Começou por volta das 14h15na Gerência local do MTE (Ministério do Trabalho e Emprego) de Dourados a mesa de negociação envolvendo representantes do Sindicato dos trabalhadores do setor de enfermagem e do Sihesd, que congrega dirigentes dos hospitais e clínicas estabelecidos no Município.
Os trabalhadores reivindicam 15% de reajuste sobre o salário base, mais 40% de insalubridade sobre o salário mínimo e abono de assiduidade da ordem de 5% sobre o mínimo, entre outras clausulas das questões sociais previstas na Convenção Coletiva de Trabalho. Os empregadores afirmam que esse índice é insuficiente. A contraproposta não deve passar de 3%. A mesa de negociação está prevista para encerrar às 16 horas.
De acordo com a representante sindical dos trabalhadores em Dourados, Maria Francisca, a categoria está mobilizada em defesa do reajuste de 15%. Os enfermeiros reivindicam ainda uma folga de 6 horas a cada plantão de 12 horas trabalhado, vale-alimentação de R$ 300 e acomodação hospitalar adequada no ambiente de trabalho. Outra reivindicação é a promoção funcional, de auxiliar técnico a técnico e destes para o técnico de enfermagem.
“Impossível”
Os representantes do HE (Hospital Evangélico), maior empregador do setor hospitalar em Dourados, afirmam que “é impossível” repor os índices salariais acima da inflação medida pelo IGP-M (Índice Geral de Preços do Mercado). “Ainda mais que em breve será aprovada a jornada de 30 horas semanais para o pessoal, aí teremos que contratar pelo menos mais 30% de funcionários”, lembrou o diretor do HE, Marco Aurélio Areias.

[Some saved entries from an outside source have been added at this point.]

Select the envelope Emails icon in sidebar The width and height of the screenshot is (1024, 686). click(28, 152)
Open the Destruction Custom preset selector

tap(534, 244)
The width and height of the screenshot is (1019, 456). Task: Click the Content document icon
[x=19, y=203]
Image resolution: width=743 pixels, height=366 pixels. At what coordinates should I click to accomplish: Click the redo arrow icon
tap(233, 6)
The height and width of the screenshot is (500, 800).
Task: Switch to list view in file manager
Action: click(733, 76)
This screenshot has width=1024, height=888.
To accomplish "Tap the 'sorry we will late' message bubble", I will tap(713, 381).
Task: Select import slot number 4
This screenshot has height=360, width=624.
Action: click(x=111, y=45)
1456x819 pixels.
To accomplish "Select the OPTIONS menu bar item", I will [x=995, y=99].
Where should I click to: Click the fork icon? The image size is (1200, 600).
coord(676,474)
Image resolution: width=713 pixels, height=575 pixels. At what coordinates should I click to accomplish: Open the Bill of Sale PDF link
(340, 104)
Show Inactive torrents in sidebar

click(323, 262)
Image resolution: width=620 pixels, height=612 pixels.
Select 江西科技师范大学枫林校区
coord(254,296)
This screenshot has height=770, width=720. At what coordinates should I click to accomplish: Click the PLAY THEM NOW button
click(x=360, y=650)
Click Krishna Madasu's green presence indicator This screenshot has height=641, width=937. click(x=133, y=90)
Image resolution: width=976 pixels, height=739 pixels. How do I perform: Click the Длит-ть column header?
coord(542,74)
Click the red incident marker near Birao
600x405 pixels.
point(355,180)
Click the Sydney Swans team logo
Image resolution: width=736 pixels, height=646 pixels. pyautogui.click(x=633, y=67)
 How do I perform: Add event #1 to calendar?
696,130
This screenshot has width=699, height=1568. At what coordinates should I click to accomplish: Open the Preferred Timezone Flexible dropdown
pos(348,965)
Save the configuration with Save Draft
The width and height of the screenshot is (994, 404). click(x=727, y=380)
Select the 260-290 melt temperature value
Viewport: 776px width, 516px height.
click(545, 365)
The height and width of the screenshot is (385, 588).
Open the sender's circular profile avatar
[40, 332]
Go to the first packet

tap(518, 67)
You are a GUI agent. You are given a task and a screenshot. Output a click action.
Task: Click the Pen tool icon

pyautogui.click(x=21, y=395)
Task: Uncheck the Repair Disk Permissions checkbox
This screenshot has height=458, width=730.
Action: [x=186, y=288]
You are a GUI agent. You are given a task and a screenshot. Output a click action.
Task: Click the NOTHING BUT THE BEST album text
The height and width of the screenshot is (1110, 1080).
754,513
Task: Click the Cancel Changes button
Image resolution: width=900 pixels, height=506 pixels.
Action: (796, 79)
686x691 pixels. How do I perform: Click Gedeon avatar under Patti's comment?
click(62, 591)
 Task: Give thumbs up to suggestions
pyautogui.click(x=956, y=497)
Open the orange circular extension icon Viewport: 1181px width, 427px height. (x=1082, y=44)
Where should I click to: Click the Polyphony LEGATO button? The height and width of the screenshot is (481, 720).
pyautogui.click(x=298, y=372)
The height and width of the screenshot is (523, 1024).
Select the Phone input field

Atualmente, o piso salarial do enfermeiro em Dourados é de R$ 1.738,90; o técnico ganha R$ 749,40 e o auxiliar ainda está com o mínimo de R$ 622,00. “Não temos condições de repor mais nada em termos de ganho real”, afirmou o diretor do Evangélico. Diretores do setor administrativo de outras unidades particulares participam da rodada. Do lado de fora, vários trabalhadores acompanham a movimentação.